**** Text section

/HybridNaiveBayes

A generalized implementation of the Naive Bayes classifier in Python.

Primary LanguagePythonMIT LicenseMIT

Hybrid Naive Bayes

A generalized implementation of the Naive Bayes classifier in Python that provides the following functionality:

  1. Support for both categorical and ordered features.
  2. Support for both discrete and continuous ordered features.
  3. Support for modeling ordered features using arbitrary probability distributions.

Setup

There's not much to it; just include the src/nb.py and src/distributions.py files in your project, and use away! There are no dependencies.

Details

Most Naive Bayes implementations allow only for categorical features. A small number of implementations, such as scikit-learn's implementation of the Gaussian Naive Bayes classifier, allow for ordered features. These implementations sacrifice functionality to do so. For example, scikit-learn's implementation of the Gaussian Naive Bayes classifier sacrifices support for categorical features and models every feature using the Normal Distribution. Note that because it models all ordered features using the Normal Distribution, it only supports continuous ordered features and provides no support for discrete ordered features.

This Naive Bayes Classifier implementation has none of the above mentioned limitations. First and foremost, it allows for the simultaneous use of categorical and ordered features. In addition and in some cases just as importantly, it allows the client to specify the distributions used to model ordered features. There is no assumption that every ordered feature must conform to the Gaussian Distribution. This library provides implementations of many commonly used probability distributions the client can elect to use in modeling ordered features. Furthermore, the implementation of the Naive Bayes Classifier allows the client to subclass the DiscreteDistribution or ContinuousDistribution classes to implement any distribution this library may not have implemented for use in modeling ordered features. In short, this library allows clients to model ordered features using any valid probability distribution imaginable.

See Derivation.pdf for a full mathematical justification of this implementation of the Naive Bayes Classifier.

Sample Usage

TL;DR: Run src/test.py.

More Details: For an sample usage of this Naive Bayes classifier implementation, see src/test.py. It demonstrates how to use the classifier by downloading a credit-related data set hosted by UCI, training the classifier on half the data in the data set, and evaluating the classifier's performance on the other half. One can access the data here, and read more about its composition here.

********
**** Information provided

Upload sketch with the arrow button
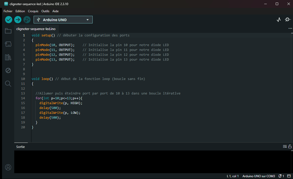Viewport: 293px width, 179px height. (18, 20)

********

### To-do list
• A. Does each statement below agree with the Hybrid Naive Bayes page? Answer yes or no for each, quoting the deciding words of the page: (i) The library has no dependencies. (ii) scikit-learn's Gaussian Naive Bayes classifier supports discrete ordered features. (iii) The sample usage trains the classifier on all of the data in the data set.
• B. Rewrite part of the Hybrid Naive Bayes page, replacing "categorical" with "nominal". Begin at the words "There's not much" and stop after "discrete ordered features.".
• C. Per the Hybrid Naive Bayes page, which files must be included in a project to use the classifier?

### Results for each task
• A.
(i) Yes: "There are no dependencies."
(ii) No: "it only supports continuous ordered features and provides no support for discrete ordered features."
(iii) No: "training the classifier on half the data in the data set"

• B.
There's not much to it; just include the src/nb.py and src/distributions.py files in your project, and use away! There are no dependencies.

Details

Most Naive Bayes implementations allow only for nominal features. A small number of implementations, such as scikit-learn's implementation of the Gaussian Naive Bayes classifier, allow for ordered features. These implementations sacrifice functionality to do so. For example, scikit-learn's implementation of the Gaussian Naive Bayes classifier sacrifices support for nominal features and models every feature using the Normal Distribution. Note that because it models all ordered features using the Normal Distribution, it only supports continuous ordered features and provides no support for discrete ordered features.

• C. The src/nb.py and src/distributions.py files.